La teoría del reflejo para explicar lo religioso se ha convertido en el ecumenismo laico del “marxismo” político y filosófico. Hasta tal punto que desde la época cultural y política en que Marx escribe este trabajo, y más aún pensando que todavía no podía prever lo más impresionante de su posterior desarrollo, la solución final de “la cuestión judía” culminó con el exterminio de millones de judíos. Los análisis teóricos marxistas del capitalismo, y sobre todo los análisis políticos, dejarán sin embargo de lado la feroz persistencia de la esencia cristiana en el capitalismo, como si ésta no fuera la tecnología de dominio religioso sin la cual es imposible pensar la existencia del capitalismo. El problema que planteamos, nos damos cuenta entonces, resulta del hecho de que El Capital, siendo como es el análisis más profundo y sutil que sobre él se haya hecho, no nos permite sin embargo comprender desde allí el exterminio judío como una necesidad de la esencia cristiana del capitalismo. Desde un capitalismo pensado sólo como una contradicción de las relaciones productivas, sin el predominio activo de su esencia cristiana, no se entiende la solución final que encontró la cuestión judía que Marx había planteado en Sobre la cuestión judía.
Nota del Editor
Este trabajo fue publicado en 2009, y al año siguiente fue publicado el libro Sobre la cuestión Judía de Karl Marx cuyo apéndice al prólogo de León Rozitchner hemos reproducido. Este texto se basa en la respuesta que da Karl Marx a Bruno Bauer sobre “la cuestión judía”. Mucho se ha escrito sobre el supuesto antisemitismo de Marx en esta obra. Sin embargo Rozitchner hace una nueva lectura para entender que la oposición entre cristianos y judíos en el campo religioso Marx la ha transformado, para comprenderla, en la oposición entre el Estado político y la sociedad burguesa para hacer visible lo invisible.

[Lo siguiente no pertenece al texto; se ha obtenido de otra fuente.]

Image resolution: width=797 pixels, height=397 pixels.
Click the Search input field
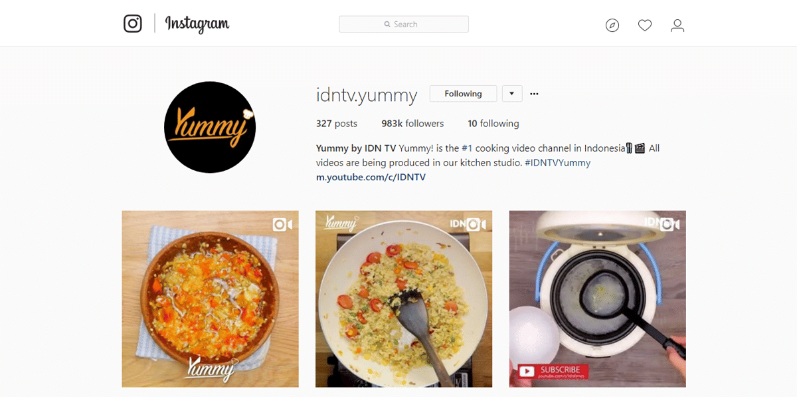point(404,24)
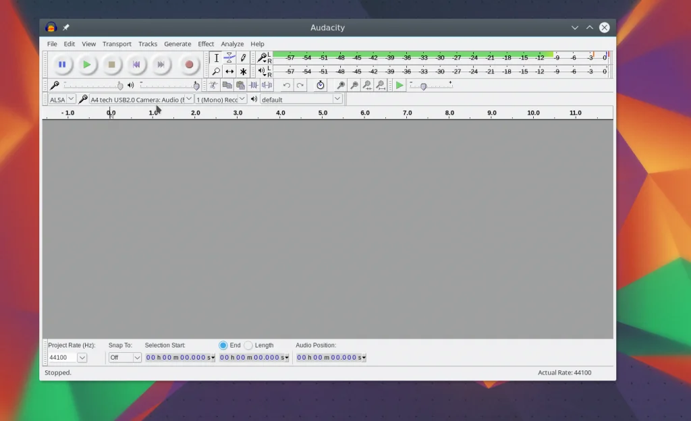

Por ello afirma que:
“Si los judíos sólo entienden que Marx se refiere a ellos como puros judíos, judíos-judíos, y que los desprecia no pueden darse cuenta entonces que el judío y el judaísmo del cual Marx aquí se ocupa es siempre ‘el judío’ o ‘el judaísmo’ cristianizado: lo que el cristianismo ha hecho de ellos y lo que cada judío ha interiorizado de cristiano en su ser judío.”
Pero Rozitchner nos advierte que una de las dificultades que encontramos es comprender un texto donde éste sutilmente adquiere por momentos un matiz irónico.
“Como si Marx -que ‘era un judío de pura sangre’, según escribió Engels a un amigo- hiciera suya las críticas cristianas contra los judíos para pasar de inmediato a refutarlas, pero lo hace desde una matriz teórica diferente, que es necesario tener presente para comprender su propio derrotero”.
Uno de los planteos de Rozitchner en este prólogo -que dada su extensión es casi un libro- consiste en considerar que el cristianismo,
“mientras pretende ser la verdad del judaísmo al reemplazarlo, sólo es un desvío y una vía muerta ante la esencia genérica que Marx presupone en el fundamento de todos los hombres, y al que cada religión, al metamorfosearla, le daría una forma propia. Son dos formas -la ‘esencia genérica’ y la ‘esencia religiosa’- cada una de las cuales muestra qué es lo que cada religión -el judaísmo y el cristianismo- ha construido al metamorfosear la esencia genérica, matriz humana de la historia, en el campo de lo irreal y de lo ilusorio que es propio de lo religioso”.